══ Data provided ══

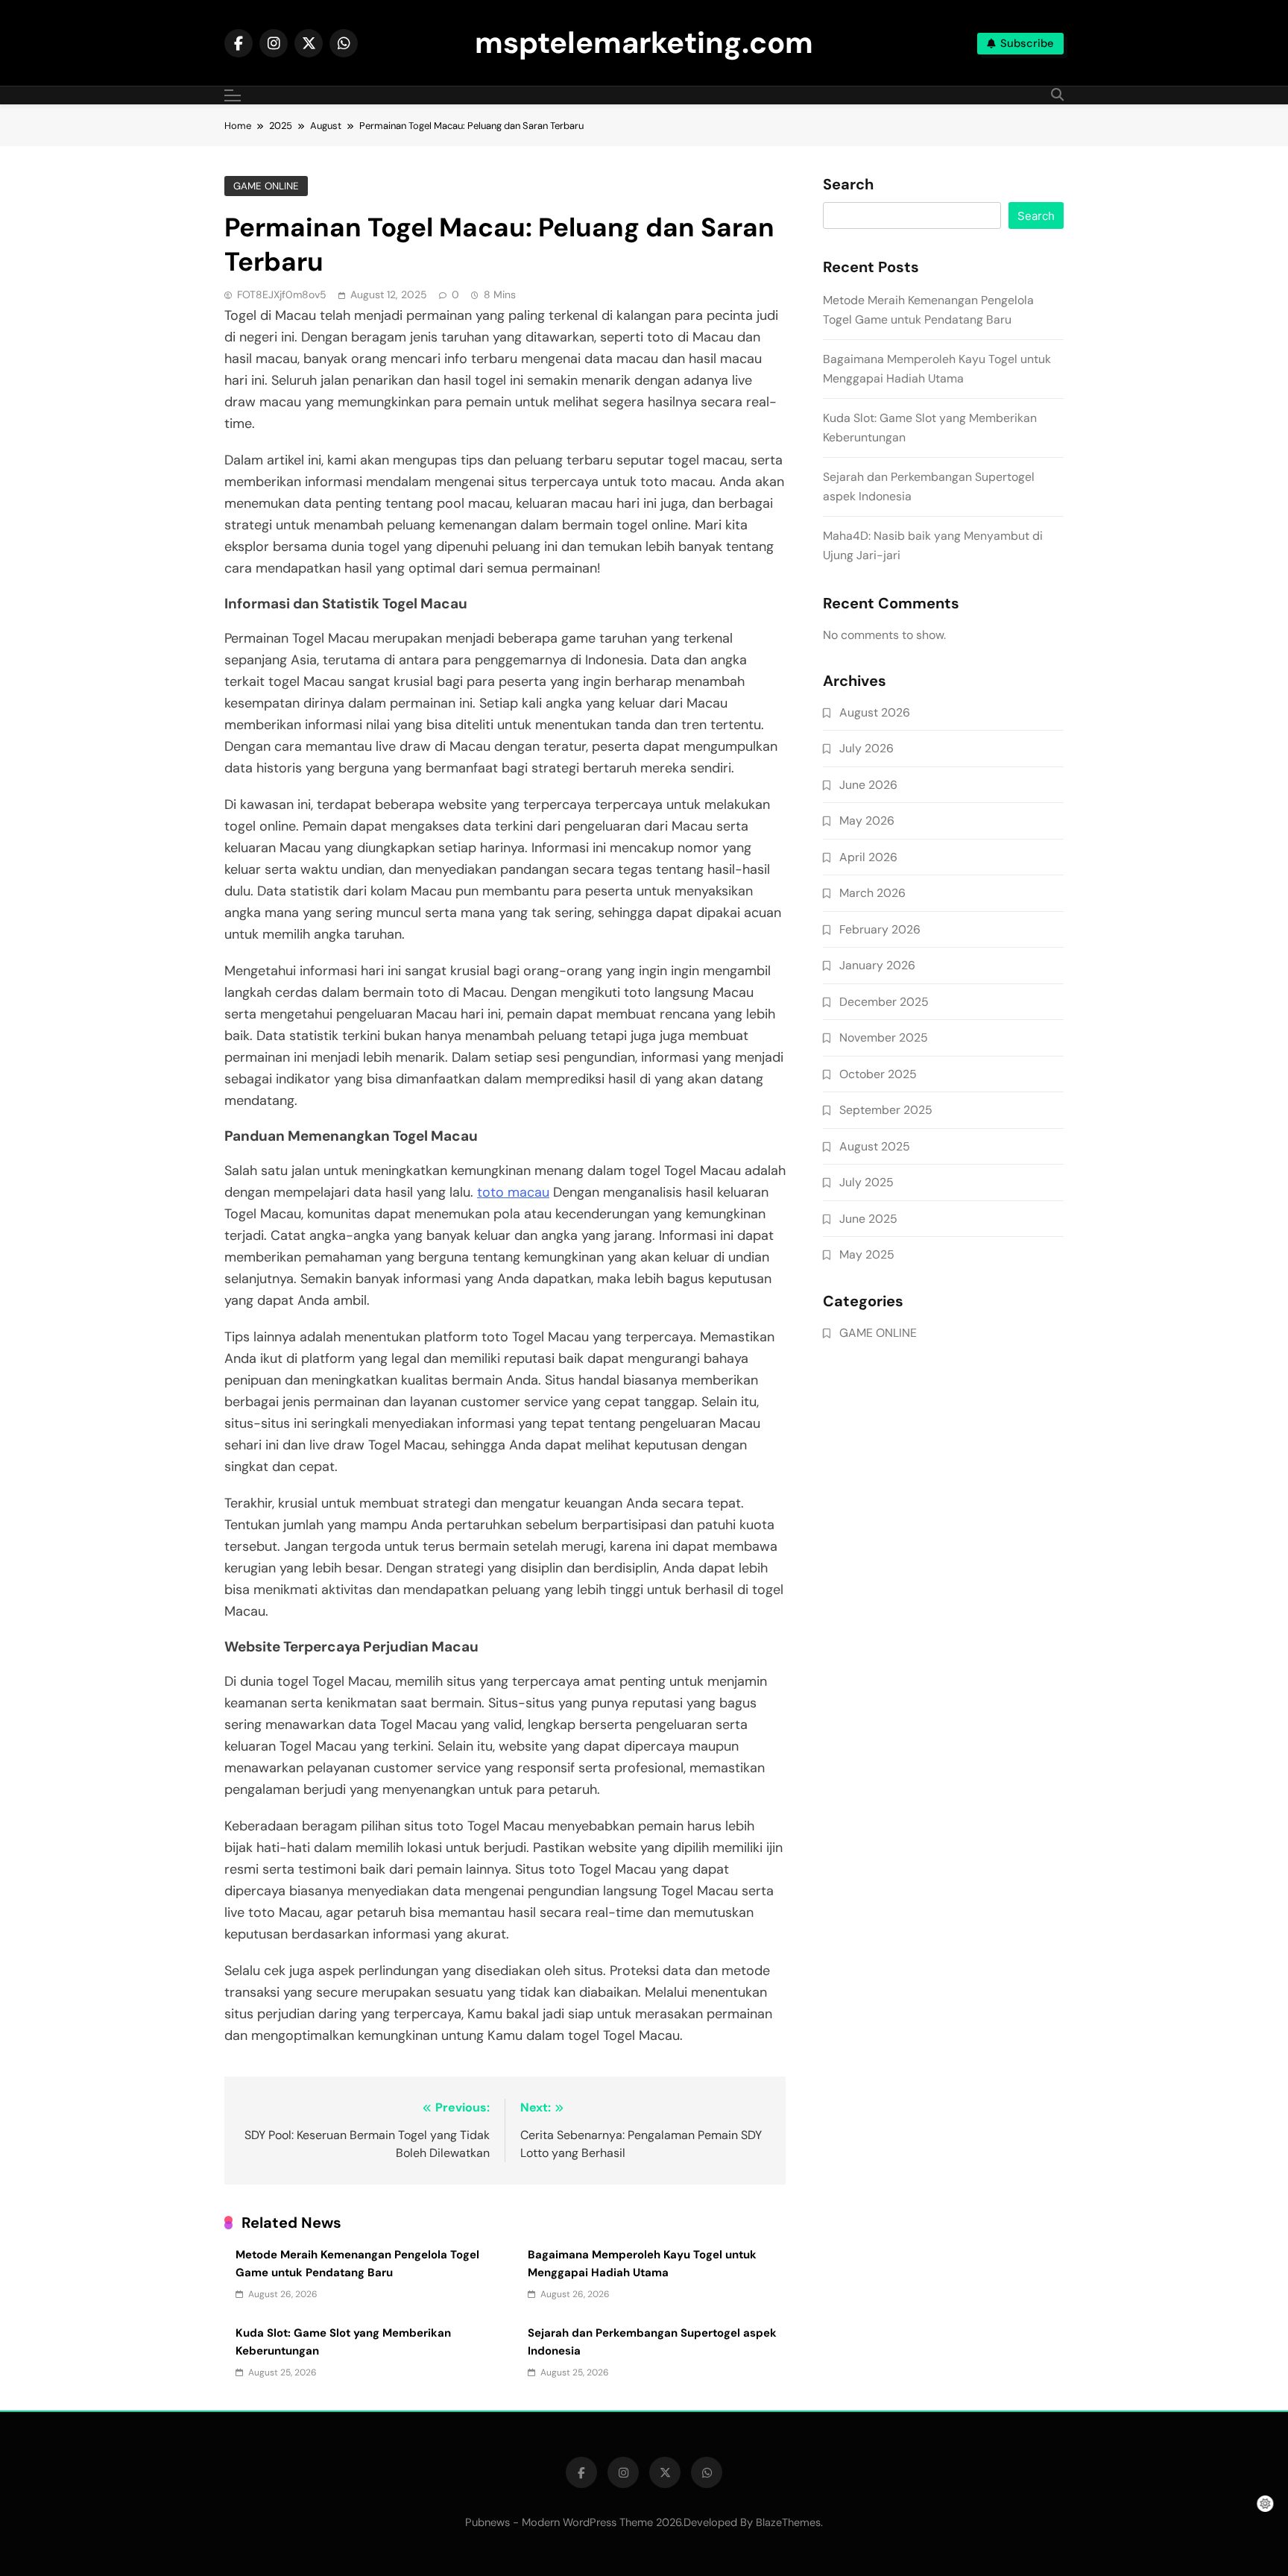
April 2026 (868, 857)
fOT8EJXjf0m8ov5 (281, 294)
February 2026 (880, 929)
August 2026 (874, 712)
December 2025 (884, 1002)
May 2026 (866, 820)
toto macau (513, 1192)
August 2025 (874, 1146)
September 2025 (885, 1110)
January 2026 (877, 965)
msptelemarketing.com (644, 42)
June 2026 (868, 785)
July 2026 (866, 748)
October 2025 (878, 1074)
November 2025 (883, 1037)
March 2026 (872, 893)
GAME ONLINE (266, 186)
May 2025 (866, 1254)
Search (848, 185)
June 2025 (868, 1218)
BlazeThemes (788, 2522)
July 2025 (866, 1182)
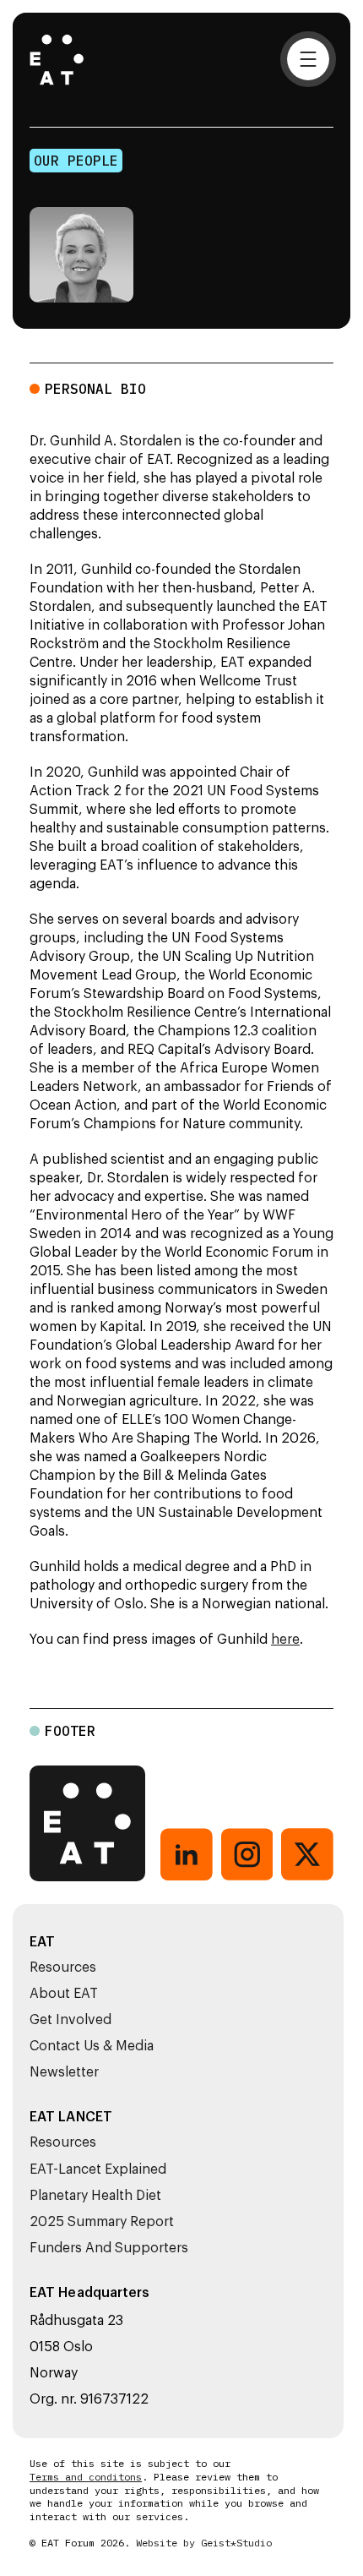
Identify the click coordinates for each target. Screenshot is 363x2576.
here (285, 1639)
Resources (63, 1967)
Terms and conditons (86, 2477)
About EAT (64, 1993)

═══

■ Exercise aim: Repeat only the lines between the start of the data and the line with "GAME ONLINE (266, 186)", including those two lines, and skip the pictures.

■ Worked solution:
April 2026 (868, 857)
fOT8EJXjf0m8ov5 (281, 294)
February 2026 (880, 929)
August 2026 (874, 712)
December 2025 (884, 1002)
May 2026 (866, 820)
toto macau (513, 1192)
August 2025 (874, 1146)
September 2025 (885, 1110)
January 2026 (877, 965)
msptelemarketing.com (644, 42)
June 2026 (868, 785)
July 2026 (866, 748)
October 2025 (878, 1074)
November 2025 (883, 1037)
March 2026 (872, 893)
GAME ONLINE (266, 186)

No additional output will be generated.